S’il a dit non. Remercie-le pour son temps et son honnêteté. Demande-lui si tu peux garder le contact — via ta newsletter, par exemple. Un non aujourd’hui n’est pas un non pour toujours. Les circonstances changent, les priorités évoluent. Et quelqu’un qui a pris le temps d’avoir un appel avec toi t’a déjà accordé une forme de confiance.
Combien d’appels faut-il pour progresser ?
Il y a une vérité inconfortable sur l’appel de découverte que je préfère te dire maintenant.
Les premiers appels seront imparfaits. Tu vas hésiter à certains moments. Tu vas parfois parler trop, écouter trop peu. Tu vas peut-être baisser ton prix face à une objection sans vraiment comprendre pourquoi. Tu vas sortir de certains appels avec ce sentiment bizarre de ne pas avoir dit ce que tu voulais dire.
C’est normal. C’est humain. Et c’est nécessaire.
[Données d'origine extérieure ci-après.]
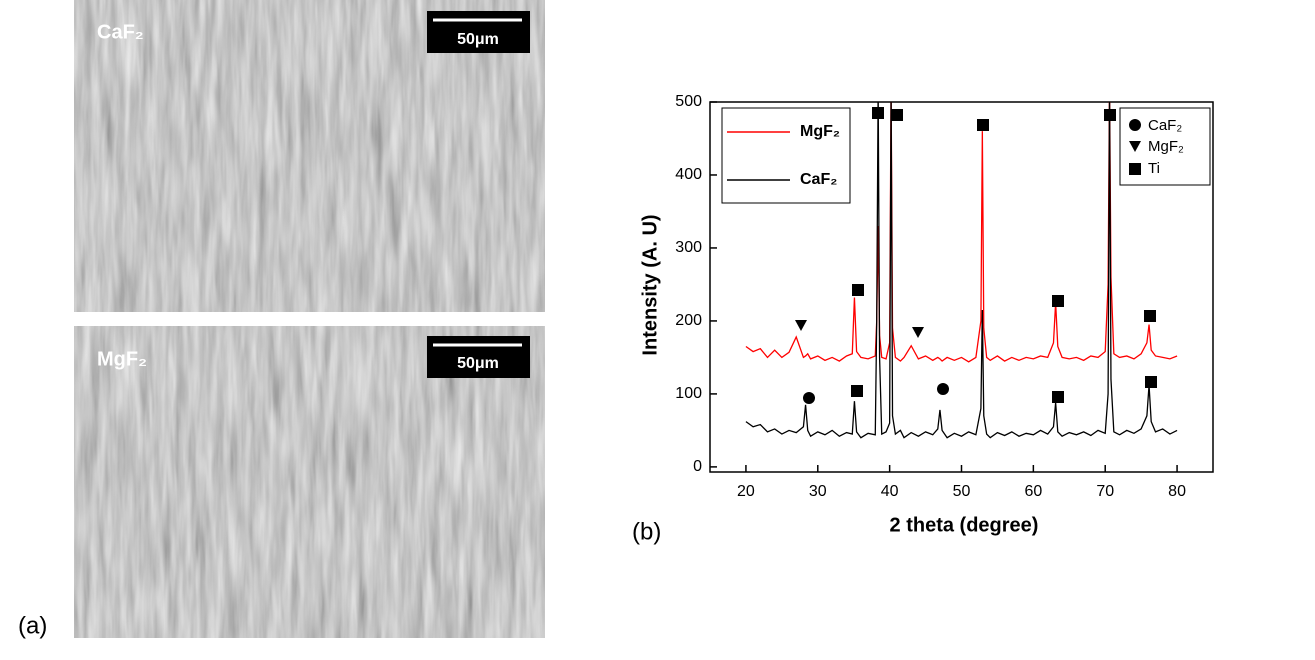 The image size is (1315, 660). I want to click on panel-label: (a), so click(32, 626).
Parce que l’appel de découverte s’apprend dans la pratique — pas dans la théorie. Chaque appel t’apprend quelque chose. Sur ta cible, sur ses objections, sur les questions qui font s’ouvrir les gens, sur les formulations qui créent de la confiance.
Avec le temps — et avec suffisamment d’appels — tu vas développer quelque chose d’inestimable. Une aisance naturelle dans cet exercice. Une capacité à sentir où en est ton prospect, à adapter ta conversation en temps réel, à gérer les objections sans te déstabiliser.
Et à un moment, tu réaliseras que tu n’as plus l’impression de vendre. Tu as l’impression de faire ce que tu fais le mieux — aider quelqu’un à avancer.
Parce que c’est exactement ce que tu fais.
Une dernière chose
Si tu retiens une seule idée de cet article, que ce soit celle-là.
L’appel de découverte n’est pas là pour convaincre quelqu’un qui ne veut pas. Il est là pour aider quelqu’un qui veut déjà — mais qui a besoin d’être accompagné dans sa décision.
Les meilleurs prospects arrivent à cet appel déjà à moitié convaincus. Ton travail, c’est de créer les conditions pour que la deuxième moitié se mette en place naturellement. Pas en forçant. En écoutant, en comprenant, en montrant que tu as exactement ce dont ils ont besoin.
Et quand tu fais ça bien — quand tu es vraiment là pour eux pendant cet appel — le oui arrive souvent tout seul.